Jack Armitage

Personal information
- Full name: John Henry Armitage
- Date of birth: 21 August 1897
- Place of birth: Chapeltown, England
- Height: 5 ft 10 in (1.78 m)
- Position: Defender

Senior career*
- Years: Team / Apps / (Gls)
- 1924–1926: Burnley / 44 / (1)
- 1926–1929: Oldham Athletic / 90 / (3)
- 1929–1930: Southend United / 9 / (3)
- 1930–1931: Northampton Town / 4 / (0)

= Jack Armitage =

English footballer (born 1897)

John Henry Armitage (born 21 August 1897, date of death unknown) was an English professional footballer who played as a centre-half.

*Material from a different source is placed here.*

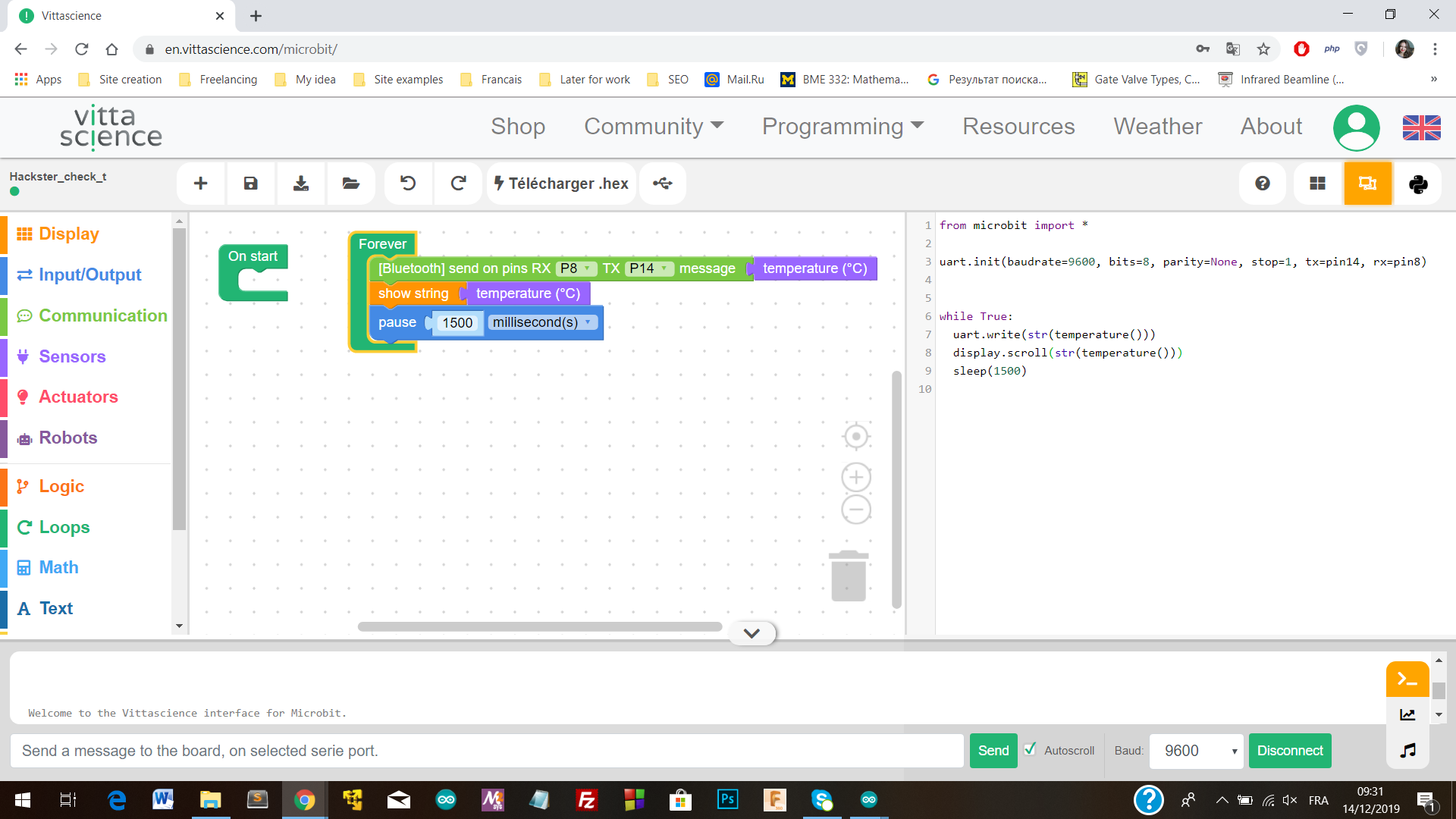This screenshot has height=819, width=1456.
Task: Toggle the blocks-only grid view
Action: coord(1317,184)
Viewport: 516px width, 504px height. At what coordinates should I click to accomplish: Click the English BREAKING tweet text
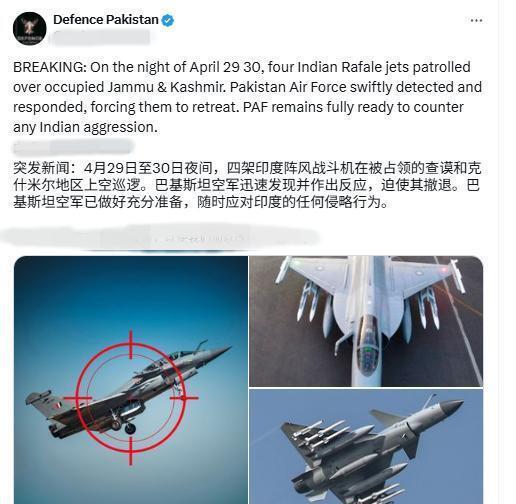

Armitage started his professional career with Burnley, who he joined in May 1924. He made his league debut for the Clarets on 4 October 1924 in the 0–1 defeat to West Bromwich Albion at Turf Moor. He went on to make 27 league appearances in his first season with the club. He continued to play regularly during the following campaign and scored his first senior goal on 1 January 1926 in the 3–1 away victory over Newcastle United. However, the win proved to be Armitage's penultimate appearance for Burnley as he played his last game for the club the following day in the 2–3 defeat to Aston Villa.

In May 1926, Armitage joined Oldham Athletic and played 90 league games for the club in three seasons before moving to Southend United at the end of the 1928–29 campaign. He spent one season with Southend, scoring three goals in nine appearances. He ended his career with Northampton Town and retired from football in 1931.